December 22, 2009

Spotify Royalties Under Fire from Artists - Should You Expect Income from Streaming?

Lady Gaga poker face

For many members searching for jobs in the music industry, each little bit of income helps, and streaming seemed to offer hope of another revenue source to help make a living from music. However, Spotify, the streaming application that is immensely popular in Europe (and due to launch in the US soon, has come under fire along with the performing rights societies about the minuscule amount that artists actually receive.

Hypebot recently reported that Spotify paid Lady Gaga just $167 For 1M Plays:

Lady Gaga’s “Poker Face” was one of the most popular tracks for 5 months on Spotify; being played more than 1 million times. But according to reports this weekend, the Swedish Performing Rights Society only paid her $167. If true, it confirms other complaints from other artists like those of Swedish musican Magnus Uggla who pulled his music off Spotify declaring, "I'd prefer to be raped by Pirate Bay than played on Spotify".

When an artist starts out with earning no income from their music, they are quite happy to give it away for the exposure it may create. Obviously it is easier for a small band to offer a free mp3 and say "we may have lost a potential $1000 in order to gain some new fans", than it would be for Universal to do it with a Lady Gaga single and consider losing (potentially) a lot more.


However, the idea of exposure still remains. Streaming can be a way for people to try out new artists without committing to a $15 album (of which, Universal made many, many terrible ones). There are already reports saying that streaming is drawing consumers away from P2P sites, and with the Pirate Bay trial and Joel Tenebaum ruling gaining so much press this year, some users will be scared off using such sites in the future.
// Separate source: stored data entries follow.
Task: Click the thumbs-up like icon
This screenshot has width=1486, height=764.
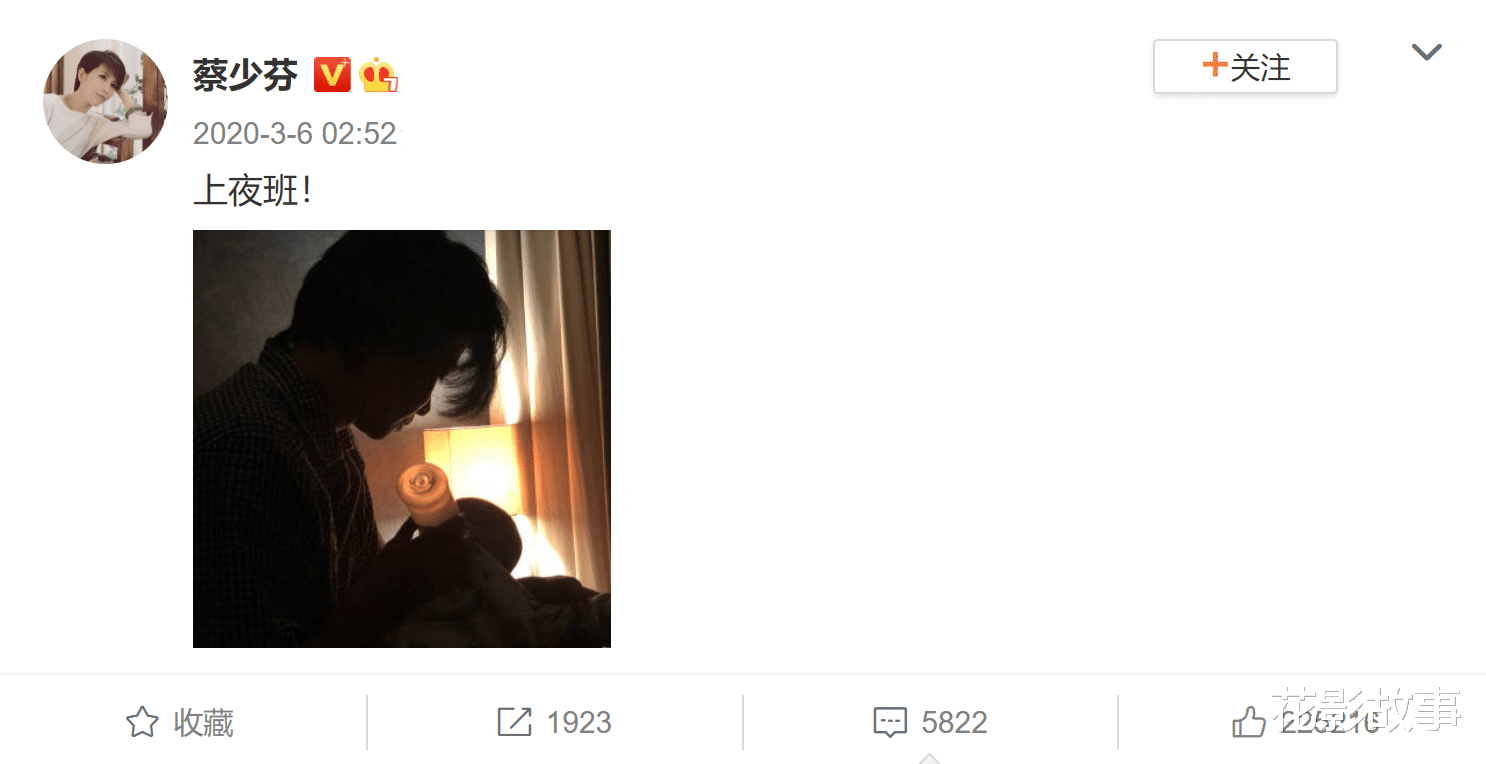Action: pos(1248,722)
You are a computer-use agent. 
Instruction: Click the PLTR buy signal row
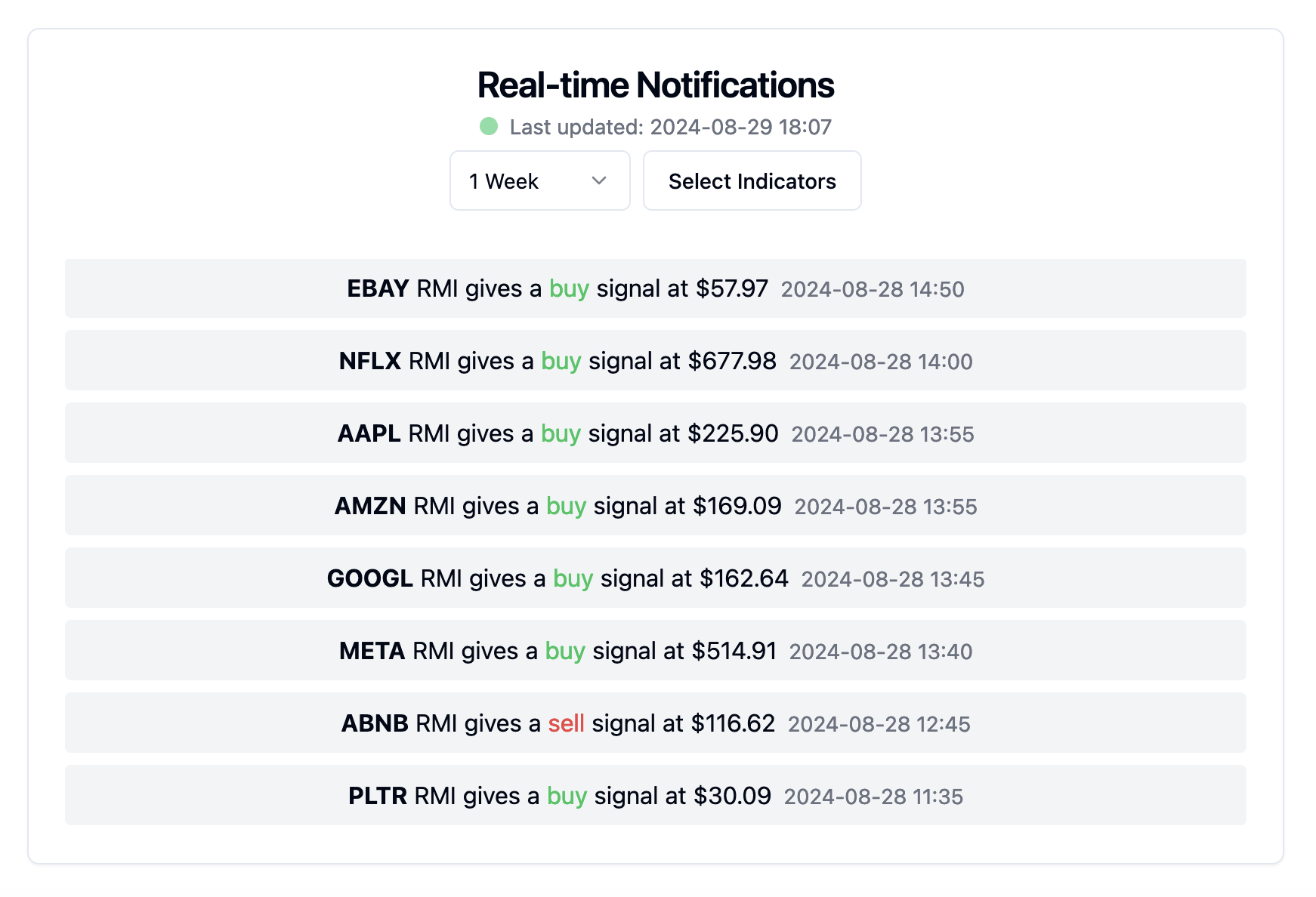(656, 796)
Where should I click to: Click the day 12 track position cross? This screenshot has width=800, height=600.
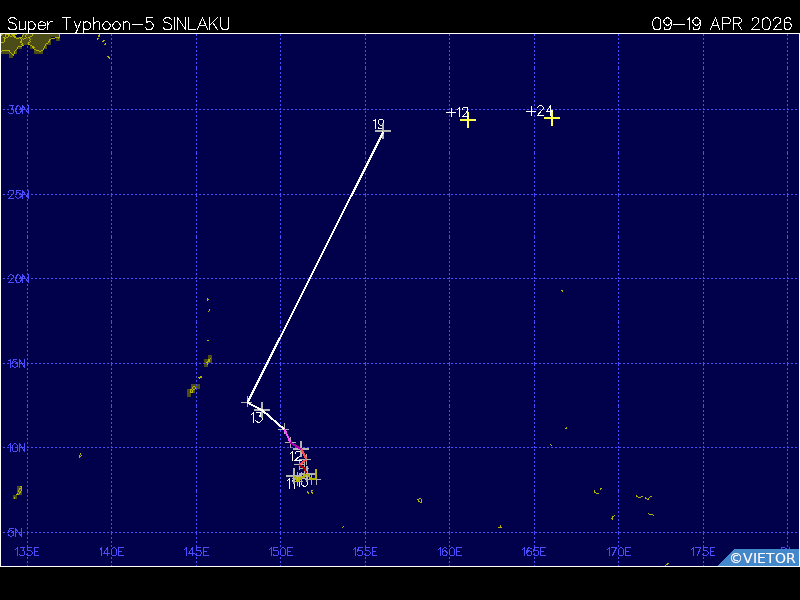pos(300,449)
The Pandoras, Spotifys and LastFMs of the new music industry are an essential part of artist promotion in my opinion, and so I would consider pulling your music away from them is a foolish move.
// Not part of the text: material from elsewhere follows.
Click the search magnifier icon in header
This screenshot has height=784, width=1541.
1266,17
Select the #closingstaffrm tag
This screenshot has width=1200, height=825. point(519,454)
As there is no way to measure the direct income derived from a person who streams two tracks, then goes to buy them from iTunes, and then pays $40 to see the artist in concert, it can be hard to judge.

I would stick my neck out and say that it helps though.

We’d love to hear your response on this - comments around the Music Jobs office range from outrage at the royalty rates for artists to “that’s about $166 too much”! Feel free to comment below.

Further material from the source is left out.